Personal information
- Full name: Richard Danilo Maciel Sousa Campos
- Date of birth: 13 January 1990 (age 36)
- Place of birth: São Luís, Brazil
- Height: 1.74 m (5 ft 9 in)
- Position: Attacking midfielder

Youth career
- 2007–2010: Ajax

Senior career*
- Years: Team / Apps / (Gls)
- 2010–2012: Standard Liège / 3 / (0)
- 2012–2014: Metalurh Donetsk / 41 / (2)
- 2014–2015: Mordovia Saransk / 16 / (1)
- 2015: Dnipro Dnipropetrovsk / 12 / (0)
- 2016–2018: Antalyaspor / 61 / (2)
- 2019: Al Wahda / 0 / (0)
- 2019–2020: Dinamo Minsk / 33 / (8)
- 2020–2021: AEL Limassol / 27 / (6)
- 2021–2022: APOEL / 14 / (0)

International career
- 2008: Belgium U18 / 4 / (1)
- 2007–2009: Belgium U19 / 10 / (0)
- 2010: Belgium U20 / 3 / (1)
- 2010–2011: Belgium U21 / 2 / (0)

= Danilo (footballer, born 1990) =

Brazilian-born Belgian footballer

Richard Danilo Maciel Sousa Campos (born 13 January 1990), known as just Danilo, is a former professional footballer who played as an attacking midfielder.

== Club career ==
Danilo signed a youth contract with Dutch club Ajax in June 2007, and was a member of their squad for the 2009–10 UEFA Europa League.

He made his professional debut for Belgian club Standard Liège during the 2010–11 season, before moving to Ukrainian team Metalurh Donetsk in February 2012.

He signed for Mordovia Saransk in July 2014, and for Dnipro Dnipropetrovsk in 2015. He signed for Turkish club Antalyaspor in January 2016. After a brief spell with Al Wahda, in February 2019 he signed for Dinamo Minsk.

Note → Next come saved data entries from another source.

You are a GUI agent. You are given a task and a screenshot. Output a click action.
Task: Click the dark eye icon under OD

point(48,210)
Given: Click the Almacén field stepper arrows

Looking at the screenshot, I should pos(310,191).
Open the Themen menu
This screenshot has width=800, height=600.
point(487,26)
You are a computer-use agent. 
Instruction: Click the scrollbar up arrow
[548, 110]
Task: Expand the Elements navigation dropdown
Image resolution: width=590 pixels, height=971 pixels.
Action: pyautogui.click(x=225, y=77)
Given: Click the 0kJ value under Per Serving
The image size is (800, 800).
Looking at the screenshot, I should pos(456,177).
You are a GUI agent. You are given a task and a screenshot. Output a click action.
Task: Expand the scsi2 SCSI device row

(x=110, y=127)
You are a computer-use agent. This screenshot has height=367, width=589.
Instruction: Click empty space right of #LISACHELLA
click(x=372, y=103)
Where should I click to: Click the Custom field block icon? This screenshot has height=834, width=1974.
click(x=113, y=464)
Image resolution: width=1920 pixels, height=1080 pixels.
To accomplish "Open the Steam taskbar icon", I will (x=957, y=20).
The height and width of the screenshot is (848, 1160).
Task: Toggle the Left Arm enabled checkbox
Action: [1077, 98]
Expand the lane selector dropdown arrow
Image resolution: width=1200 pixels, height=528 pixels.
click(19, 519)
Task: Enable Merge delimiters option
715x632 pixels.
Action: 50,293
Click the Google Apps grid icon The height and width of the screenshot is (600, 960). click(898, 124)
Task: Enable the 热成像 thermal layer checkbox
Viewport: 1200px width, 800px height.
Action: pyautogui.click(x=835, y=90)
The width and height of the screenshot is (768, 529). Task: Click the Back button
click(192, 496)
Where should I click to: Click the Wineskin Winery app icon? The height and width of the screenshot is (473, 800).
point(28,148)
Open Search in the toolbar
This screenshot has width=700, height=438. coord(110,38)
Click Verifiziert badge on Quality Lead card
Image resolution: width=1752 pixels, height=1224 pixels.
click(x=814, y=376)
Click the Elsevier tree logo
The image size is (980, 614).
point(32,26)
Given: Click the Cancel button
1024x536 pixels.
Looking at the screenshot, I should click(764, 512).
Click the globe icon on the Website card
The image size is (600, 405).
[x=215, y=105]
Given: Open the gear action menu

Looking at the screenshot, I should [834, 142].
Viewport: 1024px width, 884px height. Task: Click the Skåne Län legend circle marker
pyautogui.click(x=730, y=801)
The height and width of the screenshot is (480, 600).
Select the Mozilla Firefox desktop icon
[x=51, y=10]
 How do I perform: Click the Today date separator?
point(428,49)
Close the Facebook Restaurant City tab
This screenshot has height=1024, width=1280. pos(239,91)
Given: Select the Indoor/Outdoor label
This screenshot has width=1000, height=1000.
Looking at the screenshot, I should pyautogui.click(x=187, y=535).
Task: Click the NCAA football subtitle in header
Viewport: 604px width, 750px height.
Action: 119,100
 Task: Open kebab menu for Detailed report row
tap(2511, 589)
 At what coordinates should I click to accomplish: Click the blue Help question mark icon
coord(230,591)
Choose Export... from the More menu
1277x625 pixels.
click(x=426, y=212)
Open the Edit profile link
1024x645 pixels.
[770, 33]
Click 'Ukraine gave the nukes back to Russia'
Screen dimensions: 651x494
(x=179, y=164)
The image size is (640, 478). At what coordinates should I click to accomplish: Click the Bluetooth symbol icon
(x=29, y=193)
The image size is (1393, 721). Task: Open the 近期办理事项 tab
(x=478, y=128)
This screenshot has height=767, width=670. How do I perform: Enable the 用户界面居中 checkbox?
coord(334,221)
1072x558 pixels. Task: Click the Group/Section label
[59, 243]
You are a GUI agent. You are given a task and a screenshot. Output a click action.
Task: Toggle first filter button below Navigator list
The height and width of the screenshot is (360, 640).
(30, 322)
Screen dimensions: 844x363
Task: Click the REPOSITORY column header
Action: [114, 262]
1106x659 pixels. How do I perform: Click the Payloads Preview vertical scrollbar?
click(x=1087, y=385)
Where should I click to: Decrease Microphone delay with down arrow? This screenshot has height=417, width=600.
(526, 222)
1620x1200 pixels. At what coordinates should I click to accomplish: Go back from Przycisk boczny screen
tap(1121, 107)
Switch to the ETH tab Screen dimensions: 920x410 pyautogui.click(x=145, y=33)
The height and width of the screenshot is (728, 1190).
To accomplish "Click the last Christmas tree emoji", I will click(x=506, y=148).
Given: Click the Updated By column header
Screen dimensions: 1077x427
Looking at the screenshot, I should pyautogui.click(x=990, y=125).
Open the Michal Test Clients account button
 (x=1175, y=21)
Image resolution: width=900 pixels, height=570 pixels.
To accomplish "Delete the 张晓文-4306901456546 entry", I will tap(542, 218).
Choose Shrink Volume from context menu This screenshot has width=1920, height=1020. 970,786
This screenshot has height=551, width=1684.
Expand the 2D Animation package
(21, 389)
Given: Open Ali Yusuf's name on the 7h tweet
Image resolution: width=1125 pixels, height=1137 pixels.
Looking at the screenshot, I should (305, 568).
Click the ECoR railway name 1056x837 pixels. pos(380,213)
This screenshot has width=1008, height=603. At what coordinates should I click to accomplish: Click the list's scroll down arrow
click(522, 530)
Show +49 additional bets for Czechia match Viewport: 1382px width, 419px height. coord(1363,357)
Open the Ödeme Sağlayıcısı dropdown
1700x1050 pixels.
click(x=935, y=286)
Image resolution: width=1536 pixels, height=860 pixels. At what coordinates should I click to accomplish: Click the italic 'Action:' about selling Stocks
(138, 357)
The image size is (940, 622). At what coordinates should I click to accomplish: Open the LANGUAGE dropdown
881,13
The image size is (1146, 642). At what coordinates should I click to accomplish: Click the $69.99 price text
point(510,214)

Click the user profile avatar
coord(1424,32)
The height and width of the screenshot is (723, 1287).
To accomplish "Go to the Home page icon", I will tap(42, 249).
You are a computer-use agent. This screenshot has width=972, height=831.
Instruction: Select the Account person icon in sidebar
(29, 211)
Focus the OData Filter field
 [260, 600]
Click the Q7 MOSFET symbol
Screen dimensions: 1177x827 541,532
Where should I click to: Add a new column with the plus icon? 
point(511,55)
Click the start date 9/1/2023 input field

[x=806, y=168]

On 29 June 2020, he left the club as his contract expired. He then signed for AEL Limassol.

After playing with AEL Limassol, he signed for APOEL in July 2021.

== International career ==
Born in Brazil, Danilo represented Belgium at youth international level.

==Personal life==
His father is former player Wamberto. His brother Wanderson is also a footballer who plays as an attacker.